It is not uncommon for someone who is the subject of a criminal protective order (CPO) to feel overwhelmed and like he or she is the victim, although such an order is meant to protect someone else who is legally regarded as the “victim” and the person deserving of protection.
The Reader’s Digest Version: A criminal protective order is invalid if it was not properly served or it is unconstitutional on its face. A defense to a violation of the order than the order restrains lawful conduct is a collateral attack on the order and is not permitted once the order is properly served.
The person who is the subject of such a criminal protective order with restrictions on what he or she can or cannot do often feels like he is on the edge of a cliff, looking down.
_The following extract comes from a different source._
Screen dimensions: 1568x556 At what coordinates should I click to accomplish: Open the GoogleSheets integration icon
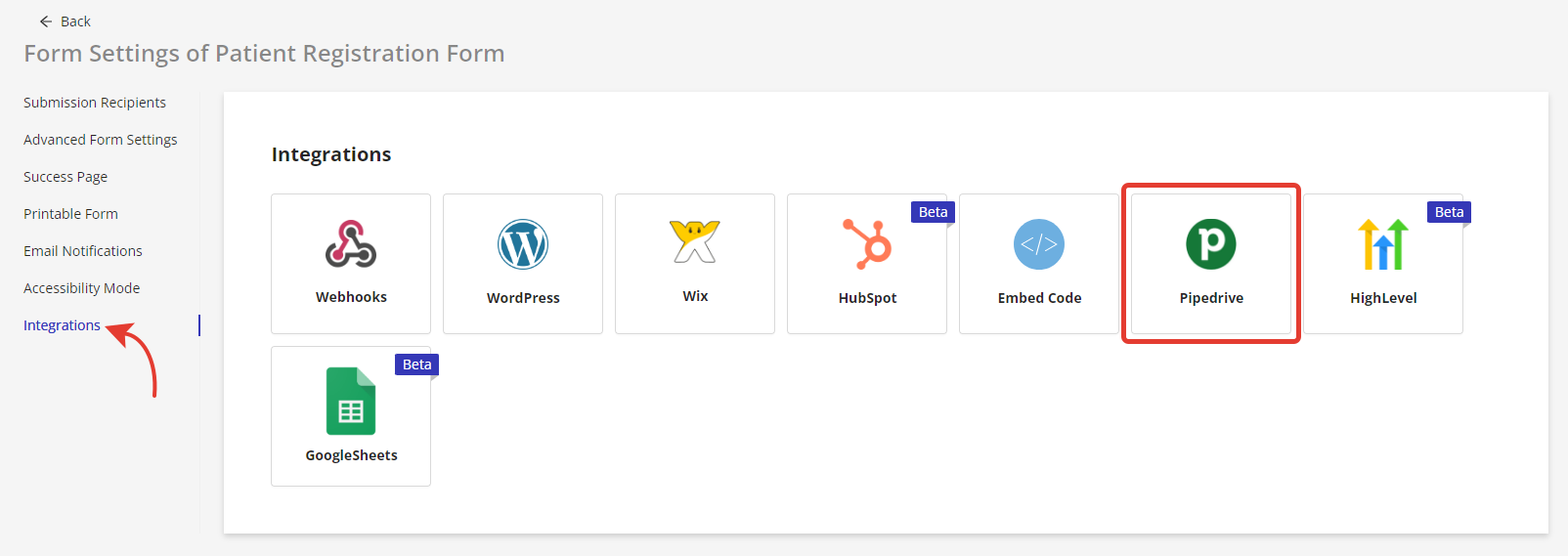click(351, 401)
While it is certain what one’s fate is if one steps forward, the person may feel helpless although he can avoid stepping forward.
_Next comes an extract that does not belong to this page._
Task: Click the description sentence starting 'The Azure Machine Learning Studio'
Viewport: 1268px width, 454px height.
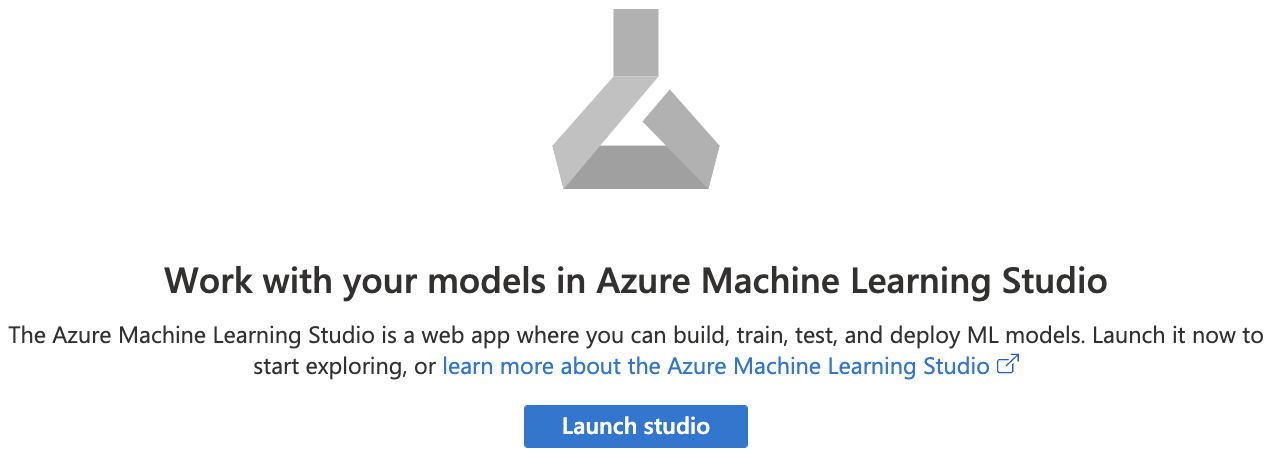Action: click(x=300, y=335)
A good criminal defense attorney or family law attorney is extremely helpful at this point.
That attorney will explain that what the judge said in admonishing defendant when issuing the order. That is, a willful and knowing violation of a court order like a CPO can be an act of criminal contempt, but only if the order is valid. People v. Gonzalez (1996) 12 Cal. 4th 804, 816-817. It is not criminal contempt if court order was issued in excess of the jurisdiction of the issuing court. In re Berry (1968) 68 Cal.2d 137, 147. This seems logical and straightforward.
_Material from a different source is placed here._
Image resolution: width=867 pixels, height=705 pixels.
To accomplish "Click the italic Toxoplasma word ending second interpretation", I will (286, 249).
However, this area of the law quickly becomes counterintuitive, based on over 64 years of California law that has remained solid: “An order duly issuing out of a court of general jurisdiction with equity powers upon pleadings properly invoking its action, and served upon persons made parties therein and within its jurisdiction, must be obeyed by them however erroneous the action of the court may be.” Signal Oil Gas Co. v. Ashland Oil & Refining Co. (1958) 49 Cal. 2d 764, 776, fn. 6.
In other words, only an erroneous order that is either “unconstitutional on its face” or “in excess of the issuing court’s jurisdiction” is subject to collateral attack in a later contempt proceeding for violating the order. Gonzalez, supra, 12 Cal.4th at 823.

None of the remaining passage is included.